03. Februar 2026, CIO-Sicht | Meine Anlagewelt | Zinsen & Geldpolitik

Kevin Warsh soll neuer Präsident der US-Notenbank Fed werden

Mit Kevin Warsh hat US-Präsident Trump einen für seine Verhältnisse moderaten Kandidaten als Fed-Präsident und Nachfolger von Jerome Powell nominiert. Wir erwarten von dieser Wahl kurzfristig keine wesentliche Veränderung der US-Geldpolitik. Mögliche weitere Angriffe Trumps auf die politische Unabhängigkeit der Fed bergen aber Risiken, insbesondere für den US-Dollar.

Was ist der Hintergrund der Nominierung?

Die politische Unabhängigkeit der US-Notenbank Fed steht unter Druck.

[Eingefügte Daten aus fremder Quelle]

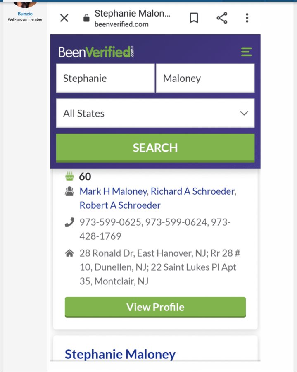The height and width of the screenshot is (372, 297).
Task: Open the share icon
Action: tap(222, 18)
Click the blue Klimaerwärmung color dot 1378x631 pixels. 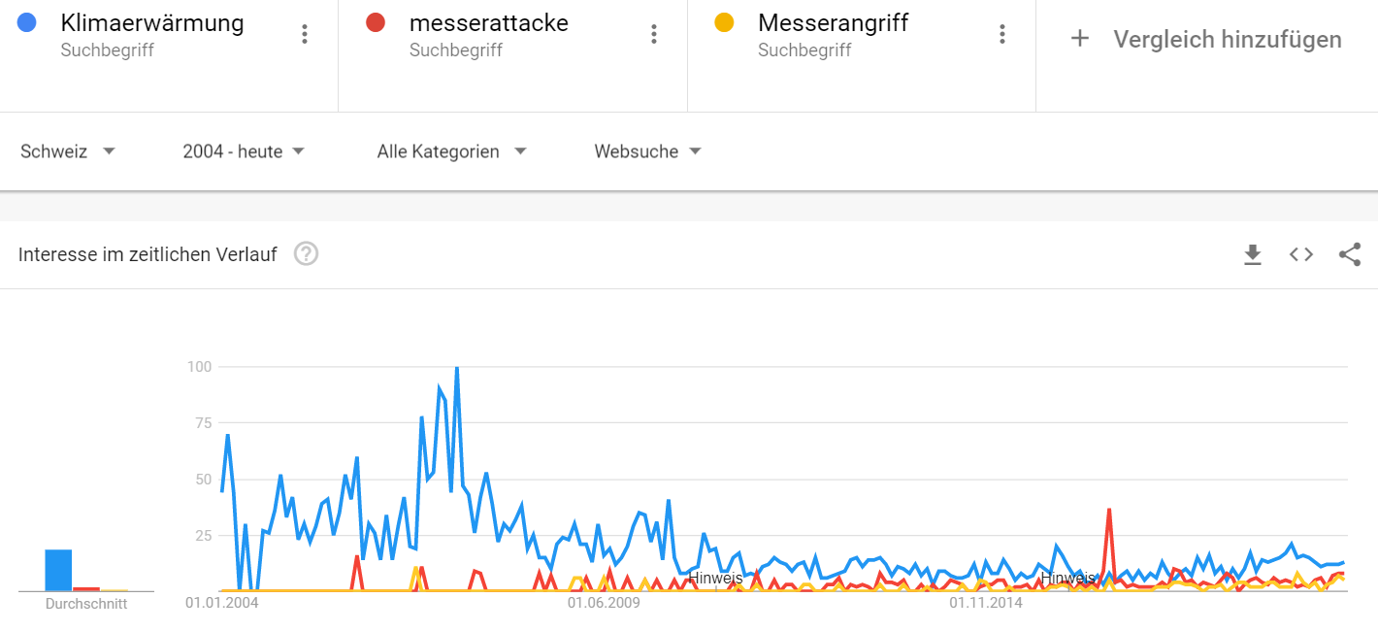27,22
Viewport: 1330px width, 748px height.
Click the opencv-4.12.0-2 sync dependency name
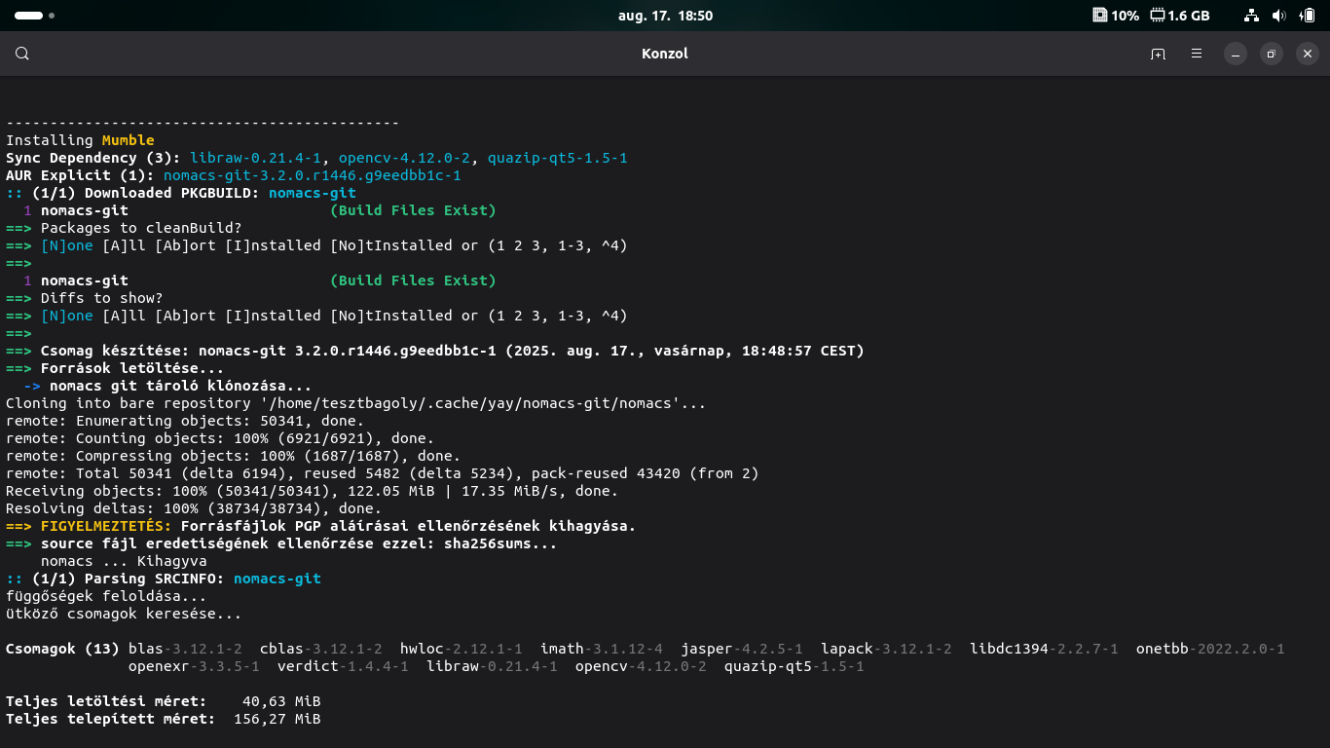[404, 158]
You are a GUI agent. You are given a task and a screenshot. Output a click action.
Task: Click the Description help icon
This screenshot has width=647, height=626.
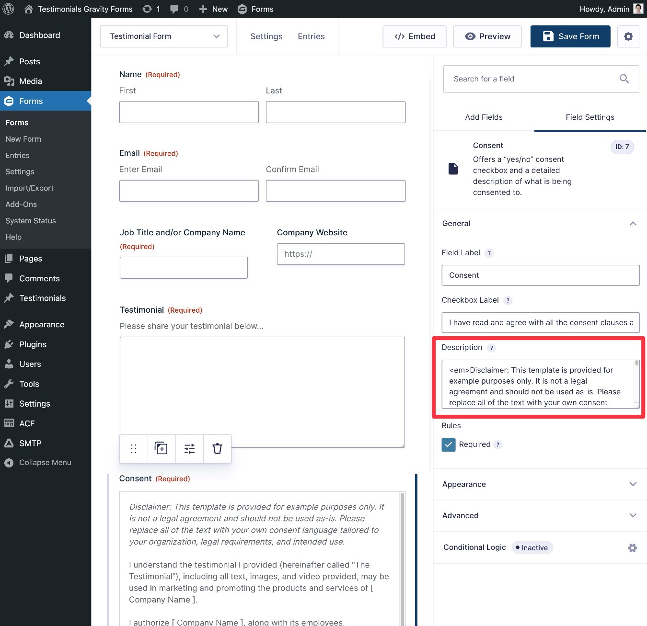click(x=491, y=348)
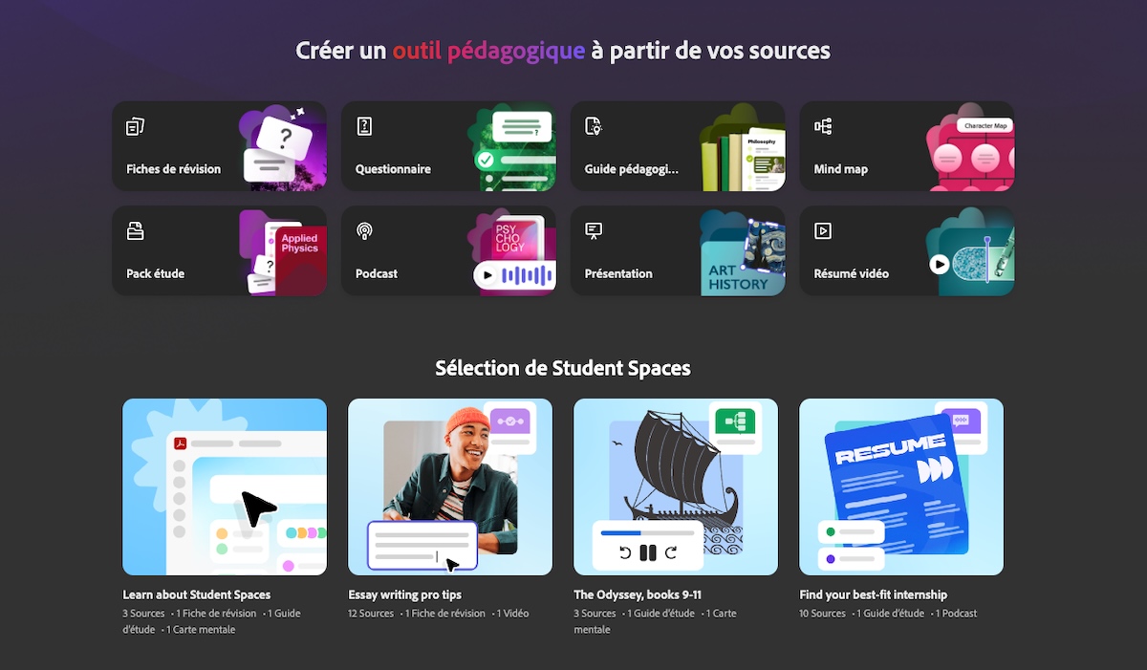1147x670 pixels.
Task: Open The Odyssey books 9-11 thumbnail
Action: coord(676,486)
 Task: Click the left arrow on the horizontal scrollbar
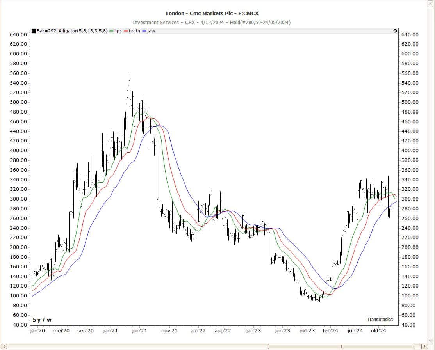4,346
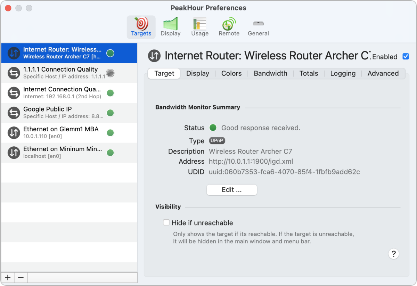
Task: Uncheck the Enabled checkbox
Action: click(x=406, y=56)
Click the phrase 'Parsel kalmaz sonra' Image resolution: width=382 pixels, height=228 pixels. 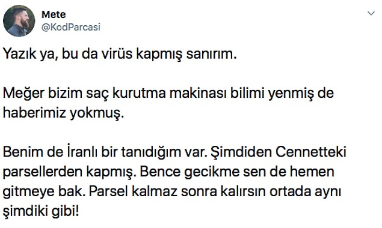coord(153,191)
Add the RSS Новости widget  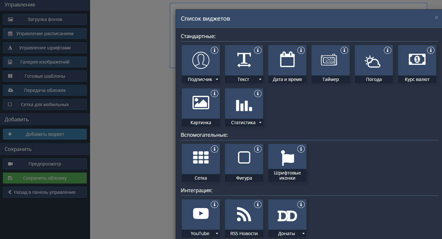click(x=244, y=214)
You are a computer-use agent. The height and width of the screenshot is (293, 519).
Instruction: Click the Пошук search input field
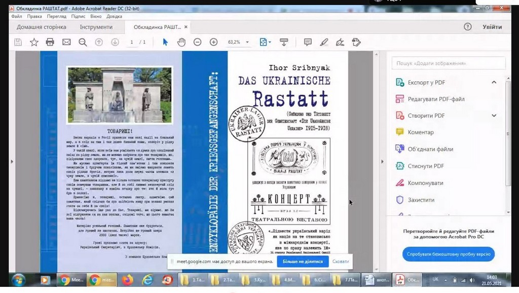448,63
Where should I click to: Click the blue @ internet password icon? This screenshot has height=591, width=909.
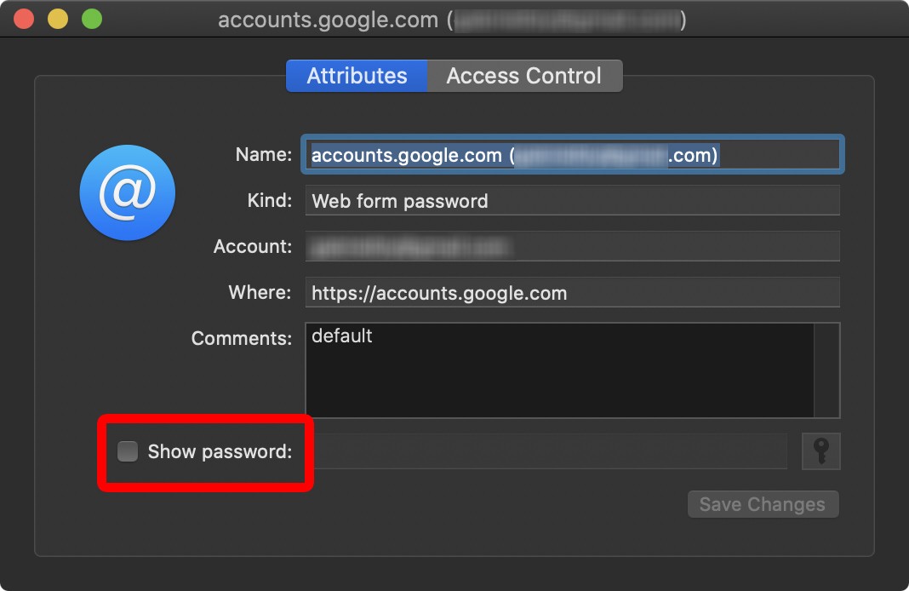point(128,192)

Präsident Trump fordert tiefere Leitzinsen, um die US-Wirtschaft vor den Zwischenwahlen zu stützen und Staatsschulden günstiger refinanzieren zu können. Ziel der verbalen und juristischen Angriffe ist auch der amtierende Fed-Präsident Jerome Powell. Dessen Amtszeit als Präsident läuft Mitte Mai aus.

Wie ist Kevin Warsh einzuordnen?

Mit Kevin Warsh hat US-Präsident Trump eine für seine Verhältnisse moderate Wahl getroffen. Er ist kein klarer Trump-Loyalist und dürfte im Vergleich mit anderen Kandidaten verantwortungsvoller umgehen mit der Institution Fed und ihrer politischen Unabhängigkeit. Warsh war zwischen 2006 und 2011 bereits einmal Fed-Gouverneur und Mitglied im zinsbestimmenden Offenmarktausschuss. Damals galt er als Verfechter einer strikten Inflationskontrolle und stand damit raschen Zinssenkungen kritisch gegenüber. Gleichzeitig gilt er als Kritiker der während und nach der Finanzkrise von 2008 eingesetzten Anleihenkauf-Programme («Quantitative Easing»), mit welchen die Fed die Marktzinsen zusätzlich gesenkt hatte. Während die Biografie von Warsh für einen Fokus auf die Inflationsbekämpfung spricht, hat er sich in den letzten Monaten – trotz weiterhin hoher Inflation – für weitere Zinssenkungen ausgesprochen. Es erscheint auch unwahrscheinlich, dass US-Präsident Trump einen Kandidaten ohne entsprechende Absichten nominiert hätte. Genaueres über die Positionierung von Warsh wird im Rahmen des weiteren Nominationsprozesses bekannt werden.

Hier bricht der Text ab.